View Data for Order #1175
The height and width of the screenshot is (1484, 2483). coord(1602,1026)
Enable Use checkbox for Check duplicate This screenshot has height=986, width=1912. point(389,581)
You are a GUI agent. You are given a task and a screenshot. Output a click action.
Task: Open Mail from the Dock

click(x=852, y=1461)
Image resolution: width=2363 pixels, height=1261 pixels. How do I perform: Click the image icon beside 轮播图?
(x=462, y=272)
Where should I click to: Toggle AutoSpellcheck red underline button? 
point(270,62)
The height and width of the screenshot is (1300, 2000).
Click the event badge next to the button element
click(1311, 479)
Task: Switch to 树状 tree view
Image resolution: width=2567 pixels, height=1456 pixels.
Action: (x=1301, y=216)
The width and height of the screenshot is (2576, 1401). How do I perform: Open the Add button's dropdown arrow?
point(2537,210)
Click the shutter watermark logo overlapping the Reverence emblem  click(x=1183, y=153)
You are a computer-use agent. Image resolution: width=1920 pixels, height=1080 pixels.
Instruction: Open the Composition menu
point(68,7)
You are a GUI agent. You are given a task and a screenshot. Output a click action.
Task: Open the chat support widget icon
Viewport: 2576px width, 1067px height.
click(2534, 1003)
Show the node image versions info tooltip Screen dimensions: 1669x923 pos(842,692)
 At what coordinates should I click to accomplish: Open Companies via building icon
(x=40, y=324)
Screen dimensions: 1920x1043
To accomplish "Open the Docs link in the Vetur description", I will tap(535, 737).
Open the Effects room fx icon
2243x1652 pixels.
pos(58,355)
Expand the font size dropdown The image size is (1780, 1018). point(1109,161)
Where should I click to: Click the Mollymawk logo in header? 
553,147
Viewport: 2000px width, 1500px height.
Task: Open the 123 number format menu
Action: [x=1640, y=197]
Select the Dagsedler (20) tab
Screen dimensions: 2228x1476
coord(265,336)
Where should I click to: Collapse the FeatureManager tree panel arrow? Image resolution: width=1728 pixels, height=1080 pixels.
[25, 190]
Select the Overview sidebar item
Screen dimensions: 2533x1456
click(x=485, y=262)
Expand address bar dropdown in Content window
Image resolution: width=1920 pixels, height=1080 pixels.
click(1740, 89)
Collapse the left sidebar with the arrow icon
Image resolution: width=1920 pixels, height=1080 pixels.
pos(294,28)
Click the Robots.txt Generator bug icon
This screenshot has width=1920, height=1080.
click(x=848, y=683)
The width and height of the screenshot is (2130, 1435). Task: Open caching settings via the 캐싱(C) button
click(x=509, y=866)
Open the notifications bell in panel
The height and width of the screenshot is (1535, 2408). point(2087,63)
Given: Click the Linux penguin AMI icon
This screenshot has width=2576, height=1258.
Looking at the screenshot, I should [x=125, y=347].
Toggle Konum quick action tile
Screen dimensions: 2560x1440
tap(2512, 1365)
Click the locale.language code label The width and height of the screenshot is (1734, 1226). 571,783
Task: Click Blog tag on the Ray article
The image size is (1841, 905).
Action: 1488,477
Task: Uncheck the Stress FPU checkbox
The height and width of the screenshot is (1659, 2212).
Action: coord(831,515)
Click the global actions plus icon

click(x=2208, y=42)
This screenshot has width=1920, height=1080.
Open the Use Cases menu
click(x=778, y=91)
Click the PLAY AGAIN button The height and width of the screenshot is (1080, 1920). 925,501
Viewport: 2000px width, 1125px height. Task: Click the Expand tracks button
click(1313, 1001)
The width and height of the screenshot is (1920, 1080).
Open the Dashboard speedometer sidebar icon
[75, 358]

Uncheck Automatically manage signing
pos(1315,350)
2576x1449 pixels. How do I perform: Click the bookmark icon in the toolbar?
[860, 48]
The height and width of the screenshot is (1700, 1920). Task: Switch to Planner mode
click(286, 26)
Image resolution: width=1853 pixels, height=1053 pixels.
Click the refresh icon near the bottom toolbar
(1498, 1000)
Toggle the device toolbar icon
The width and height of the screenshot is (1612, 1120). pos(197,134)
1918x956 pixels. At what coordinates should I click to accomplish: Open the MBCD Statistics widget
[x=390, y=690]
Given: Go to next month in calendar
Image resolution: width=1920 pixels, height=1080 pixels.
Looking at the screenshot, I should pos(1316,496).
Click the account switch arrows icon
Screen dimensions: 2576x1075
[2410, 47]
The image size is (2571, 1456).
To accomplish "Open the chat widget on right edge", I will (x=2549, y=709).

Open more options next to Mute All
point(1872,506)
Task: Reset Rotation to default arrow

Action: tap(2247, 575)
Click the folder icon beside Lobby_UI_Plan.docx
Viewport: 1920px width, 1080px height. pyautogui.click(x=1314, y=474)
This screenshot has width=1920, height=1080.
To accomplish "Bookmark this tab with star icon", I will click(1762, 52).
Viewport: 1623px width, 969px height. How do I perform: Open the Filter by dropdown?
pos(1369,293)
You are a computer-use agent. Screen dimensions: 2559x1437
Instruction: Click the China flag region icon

§

Task to complete = Each of the records above is to be copied exactly.

Response to the task =
View Data for Order #1175
The height and width of the screenshot is (1484, 2483). coord(1602,1026)
Enable Use checkbox for Check duplicate This screenshot has height=986, width=1912. point(389,581)
You are a GUI agent. You are given a task and a screenshot. Output a click action.
Task: Open Mail from the Dock

click(x=852, y=1461)
Image resolution: width=2363 pixels, height=1261 pixels. How do I perform: Click the image icon beside 轮播图?
(x=462, y=272)
Where should I click to: Toggle AutoSpellcheck red underline button? 
point(270,62)
The height and width of the screenshot is (1300, 2000).
Click the event badge next to the button element
click(1311, 479)
Task: Switch to 树状 tree view
Image resolution: width=2567 pixels, height=1456 pixels.
Action: (x=1301, y=216)
The width and height of the screenshot is (2576, 1401). How do I perform: Open the Add button's dropdown arrow?
point(2537,210)
Click the shutter watermark logo overlapping the Reverence emblem  click(x=1183, y=153)
You are a computer-use agent. Image resolution: width=1920 pixels, height=1080 pixels.
Instruction: Open the Composition menu
point(68,7)
You are a GUI agent. You are given a task and a screenshot. Output a click action.
Task: Open the chat support widget icon
Viewport: 2576px width, 1067px height.
click(2534, 1003)
Show the node image versions info tooltip Screen dimensions: 1669x923 pos(842,692)
 At what coordinates should I click to accomplish: Open Companies via building icon
(x=40, y=324)
Screen dimensions: 1920x1043
To accomplish "Open the Docs link in the Vetur description", I will tap(535, 737).
Open the Effects room fx icon
2243x1652 pixels.
pos(58,355)
Expand the font size dropdown The image size is (1780, 1018). point(1109,161)
Where should I click to: Click the Mollymawk logo in header? 
553,147
Viewport: 2000px width, 1500px height.
Task: Open the 123 number format menu
Action: [x=1640, y=197]
Select the Dagsedler (20) tab
Screen dimensions: 2228x1476
coord(265,336)
Where should I click to: Collapse the FeatureManager tree panel arrow? Image resolution: width=1728 pixels, height=1080 pixels.
[25, 190]
Select the Overview sidebar item
Screen dimensions: 2533x1456
click(x=485, y=262)
Expand address bar dropdown in Content window
Image resolution: width=1920 pixels, height=1080 pixels.
click(1740, 89)
Collapse the left sidebar with the arrow icon
Image resolution: width=1920 pixels, height=1080 pixels.
pos(294,28)
Click the Robots.txt Generator bug icon
This screenshot has width=1920, height=1080.
click(x=848, y=683)
The width and height of the screenshot is (2130, 1435). Task: Open caching settings via the 캐싱(C) button
click(x=509, y=866)
Open the notifications bell in panel
The height and width of the screenshot is (1535, 2408). point(2087,63)
Given: Click the Linux penguin AMI icon
This screenshot has width=2576, height=1258.
Looking at the screenshot, I should [x=125, y=347].
Toggle Konum quick action tile
Screen dimensions: 2560x1440
tap(2512, 1365)
Click the locale.language code label The width and height of the screenshot is (1734, 1226). 571,783
Task: Click Blog tag on the Ray article
The image size is (1841, 905).
Action: 1488,477
Task: Uncheck the Stress FPU checkbox
The height and width of the screenshot is (1659, 2212).
Action: coord(831,515)
Click the global actions plus icon

click(x=2208, y=42)
This screenshot has width=1920, height=1080.
Open the Use Cases menu
click(x=778, y=91)
Click the PLAY AGAIN button The height and width of the screenshot is (1080, 1920). 925,501
Viewport: 2000px width, 1125px height. Task: Click the Expand tracks button
click(1313, 1001)
The width and height of the screenshot is (1920, 1080).
Open the Dashboard speedometer sidebar icon
[75, 358]

Uncheck Automatically manage signing
pos(1315,350)
2576x1449 pixels. How do I perform: Click the bookmark icon in the toolbar?
[860, 48]
The height and width of the screenshot is (1700, 1920). Task: Switch to Planner mode
click(286, 26)
Image resolution: width=1853 pixels, height=1053 pixels.
Click the refresh icon near the bottom toolbar
(1498, 1000)
Toggle the device toolbar icon
The width and height of the screenshot is (1612, 1120). pos(197,134)
1918x956 pixels. At what coordinates should I click to accomplish: Open the MBCD Statistics widget
[x=390, y=690]
Given: Go to next month in calendar
Image resolution: width=1920 pixels, height=1080 pixels.
Looking at the screenshot, I should pos(1316,496).
Click the account switch arrows icon
Screen dimensions: 2576x1075
[2410, 47]
The image size is (2571, 1456).
To accomplish "Open the chat widget on right edge", I will (x=2549, y=709).

Open more options next to Mute All
point(1872,506)
Task: Reset Rotation to default arrow

Action: tap(2247, 575)
Click the folder icon beside Lobby_UI_Plan.docx
Viewport: 1920px width, 1080px height. pyautogui.click(x=1314, y=474)
This screenshot has width=1920, height=1080.
To accomplish "Bookmark this tab with star icon", I will click(1762, 52).
Viewport: 1623px width, 969px height. How do I perform: Open the Filter by dropdown?
pos(1369,293)
You are a computer-use agent. Screen dimensions: 2559x1437
Instruction: Click the China flag region icon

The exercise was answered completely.